Pecorelli: “Per il rispetto che ho per l’Aifa preferisco fare un passo indietro”
“Sono medico – sottolinea – e uomo di scienza e di Accademia e come tale sono sempre stato al servizio delle Istituzioni e, se le Istituzioni lo vorranno, sempre lo sarò. Ritengo però che queste debbano sempre venire prima dei singoli componenti. Per il profondo rispetto che nutro nei confronti dell’Agenzia che ho visto crescere e progredire, preferisco fare un passo indietro, pur certo dell’inconsistenza delle cause di incompatibilità sollevate. Come uomo non posso non segnalare l’amarezza e la tristezza nel lasciare incompiuto un lavoro svolto con grande impegno, tenacia, professionalità e passione e che ha contribuito, in oltre 6 anni, a portare l’Agenzia ad essere apprezzata nel mondo”.

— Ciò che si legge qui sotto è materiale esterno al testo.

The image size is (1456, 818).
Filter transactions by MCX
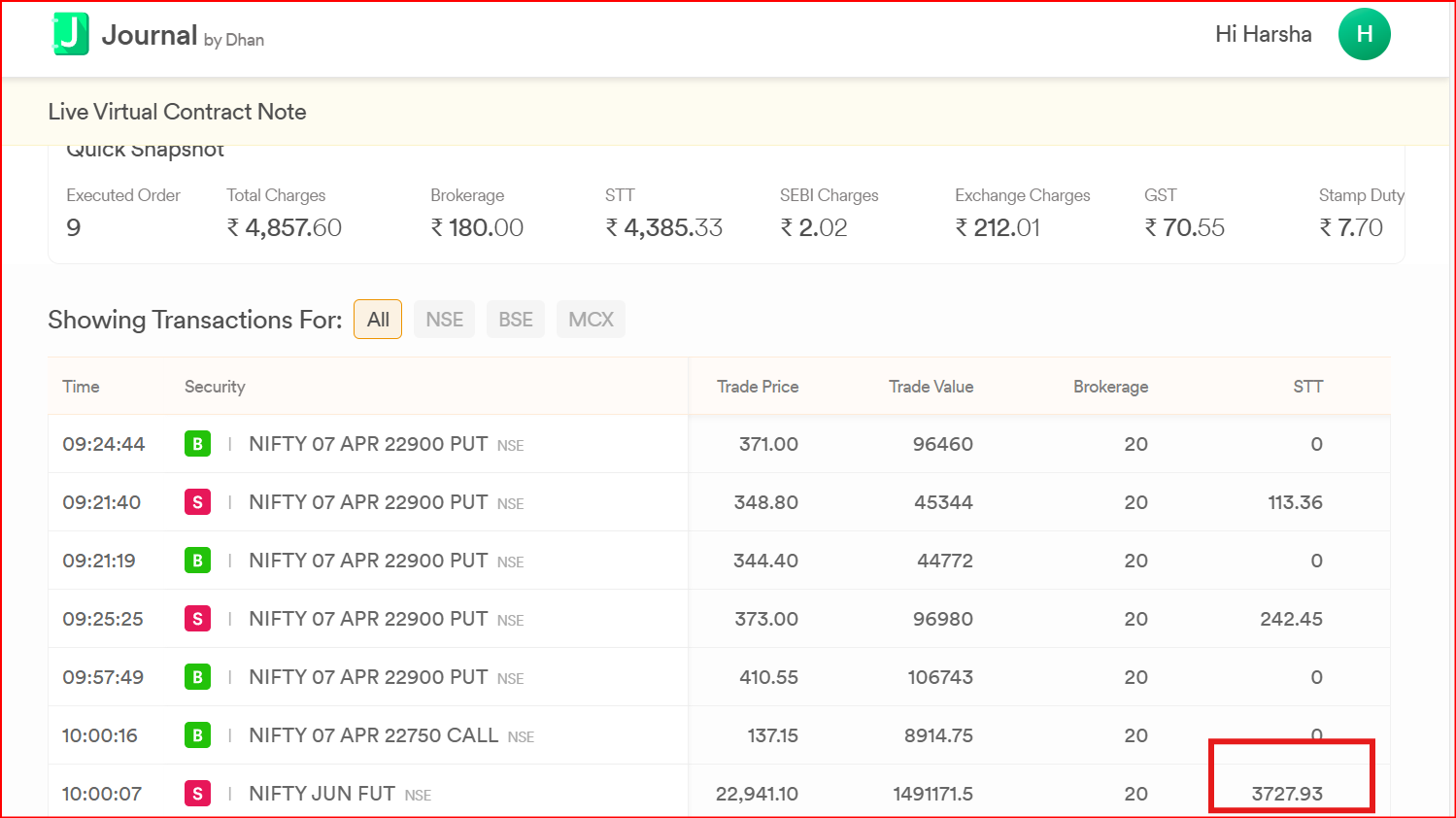pos(591,320)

“Il mio unico rammarico – prosegue – è quello di non poter contribuire alla realizzazione di un’Aifa potenziata, importante risultato di una legge che oggi consente un cospicuo aumento dell’organico con una conseguente riorganizzazione dell’Agenzia, per il cui raggiungimento ho dedicato notevole impegno insieme al Consiglio di Amministrazione, alla Direzione Generale ed al Ministero della Salute, nel comune obiettivo di realizzare una struttura sempre più efficiente ed autorevole, a garanzia della tutela della salute dei cittadini”.

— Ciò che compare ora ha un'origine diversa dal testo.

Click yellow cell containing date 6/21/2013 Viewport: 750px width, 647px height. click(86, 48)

“Confido in ogni caso nelle decisioni del Consiglio di Amministrazione – rimarca -, che nei prossimi giorni continuerà a lavorare sulla riorganizzazione dell’Agenzia, al quale auguro di poter operare in serenità con l’entusiasmo e la professionalità che lo ha sempre caratterizzato”.
“Desidero – conclude – ringraziare il Ministro Beatrice Lorenzin per il supporto e la vicinanza che mi ha sempre dato nell’espletamento della difficile mansione e per le parole che mi ha rivolto nell’accettare le mie dimissioni”.